Sir George Grey was adept at bluffing. When he needed to persuade the Colonial Office to part with
£40,000 per annum to pay for his military pensioner plan, he did so by bluffing the Honourable
Henry Labouchere that a major frontier war was about to explode.
He also bluffed Labouchere that the Cape was willing to part with £5,000 per annum as its part in
the bargain whereas Parliament was not even consulted. The money would actually come from British
Kaffraria itself, from its customs revenue which was merely being redirected to its proper purpose.
Labouchere, of course, also bluffed Sir George into believing that the majority of legionnaires were
married whereas they were actually bachelors. It was all done with a mission, however, and neither side
appeared much nettled for having been fooled. Indeed, it possibly provided more grist to bluff again.
The lack of legionnaire wives, on the other hand, was a truly serious issue. How does one distract some
2,000 bachelor soldiers into being hard-working settlers when, in fact, all they can think about is women
and sex -- or the lack of either.
Armies do it by distracting the soldiers through pointless route-marches, through humiliation and even by
sending them to their unnecessary deaths. Sir Geoge could do none of this because he really did need
the men to act like settlers, building their houses and cultivating their fields.
He was quite aware that the financial burden would also impact negatively on the scheme. The contracts
stipulated quite clearly that the legionnaires would remain on full pay only until April 1857, at which stage
the Legion would disband. Thereafter they would go onto half-pay for the next three years.
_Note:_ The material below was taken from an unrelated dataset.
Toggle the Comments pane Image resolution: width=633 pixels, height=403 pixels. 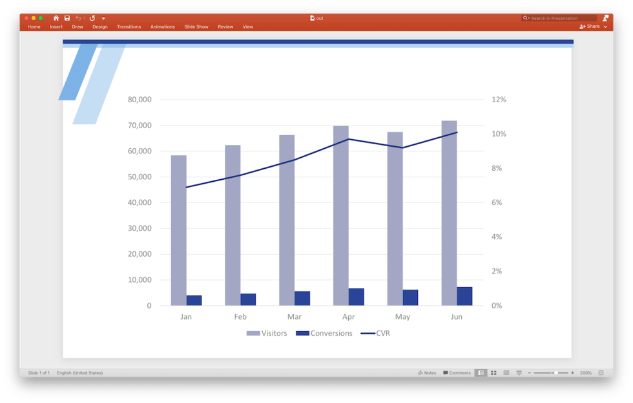457,373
Nobody, however, had thought about how expensive it was to live on the frontier. Wagons were few and
far between which meant that transport cost a small fortune. Everything, therefore, from clothing through
to food and even seeds was exorbitant.
Even full military pay would not suffice, especially down at the rank-and-file level. The military wage was
never meant to sustain them in the basics of life. The offices, on the other hand, could manage because
not only was their pay better but they also had other perks like subsidised land purchases.
It was therefore a fantasy to expect the privates to survive even on full pay. If they had been married, of
course, then their very sense of responsibility to wife and children would have nailed most of them to their
mission but unmarried soldiers -- and only on half-pay? The scheme was doomed to failure.
Sir George and the Baron between them therefore hatched up a plan to keep the settlers on full pay for
as long as possible. There was absolutely no way, however, in which they could convince Labouchere
or the War Office to part with so much extra money.
Sir George had then to indulge again in his favourite game: bluffing.
For an entire year, Sir George bluffed the Colonial Secretary with stories of uprisings and threatened wars.
The "uprising" was the Cattle Killing campaign where the amaXhosa destroyed their cattle and
crops in the expectation of help from the ancestors in driving the Imperial forces out of their land.
The result, however, was starvation and the destruction of the Xhosa kingdoms -- certainly not open
warfare. Nevertheless, Sir George fed Labouchere stories of how the German settlers were continually
at arms, and how they were defending the colonial frontier from invasion by the armed hordes.
These lies could not be sustained for ever and, by March 1858, Lord Panmure smelt a rat and called Sir
George's bluff. The Governor was ordered to reduce the men to half-pay or else the Cape Colony itself
would have to foot the bill, something it would not do.
Without a better plan, therefore, the settlement was doomed.